In my village I’m watched from the moment I open my door, until the moment it’s closed. (and sometimes even more as living in a stick house isn’t the most private dwelling and the kids know when me and my soccer ball are hiding) They watch me sweep, wash my face, cook, brush my teeth, eat, read, nap, everything. I find this unnerving, annoying, and uncomfortable. I know for a fact that watching me read for over an hour is just as boring as watching paint dry.
However, I also recognize that since there isn’t any paint to watch dry, I guess I’m the village’s main form of entertainment. Generally I’m stared at by kids. Adults will pause and watch whatever I’m doing as they pass by, but they either have more important things to do, or don’t find me truly fascinating. Kids, especially those that don’t go to school, have nothing to do, but watch me (and hide from whatever chore their parents have asked them to do).
The worst part of this is the teenage girls. (is this a good age for any culture? could we just make it go away for everyone?) The little girls follow me like tiny silent shadows, the boys just want to play with the ball, but the teenage girls take the cake of vazaha watching. They not only stare, but will both narrate and judge everything I’m doing or that they think I should be doing. I have also been told I’m not good at laundry, I don’t know malagasy, I don’t know the proper time to start cooking rice, I don’t know how to light a charcoal stove (which is true, it takes me forever), that I’m generally a terrible person for not giving them everything the demand (which is just about the contents of my house), and many other things that I have forgotten or blocked from my memory. I understand why no celebrity would ever read anything printed about them. I know why I could never post something on youtube, because I wouldn’t be able to not read the comments. I could never be famous.

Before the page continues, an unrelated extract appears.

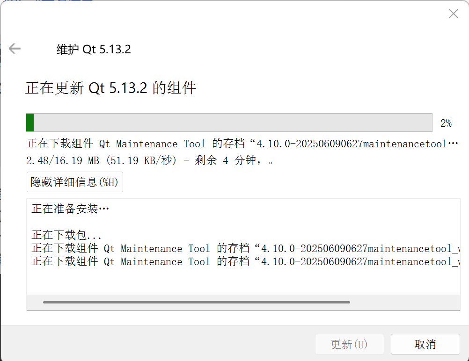Click the 维护 Qt 5.13.2 title
The height and width of the screenshot is (361, 469).
click(x=94, y=49)
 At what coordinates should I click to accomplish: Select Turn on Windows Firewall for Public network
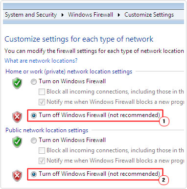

Or could I? I mean I’ve survived this long at site. I don’t have the option of not hearing what they say and yet I still haven’t killed or even maimed any of my “fans”. I don’t even tell them off in a language they understand (but when I get really annoyed I correct them in english) Maybe after being here for another year I’ll be able to take any judgement the world has to throw at me. Perhaps my post Peace Corps life will just be a reality show where Obama, Biden, and myself travel the world in search of the best ice cream. (I can dream right?)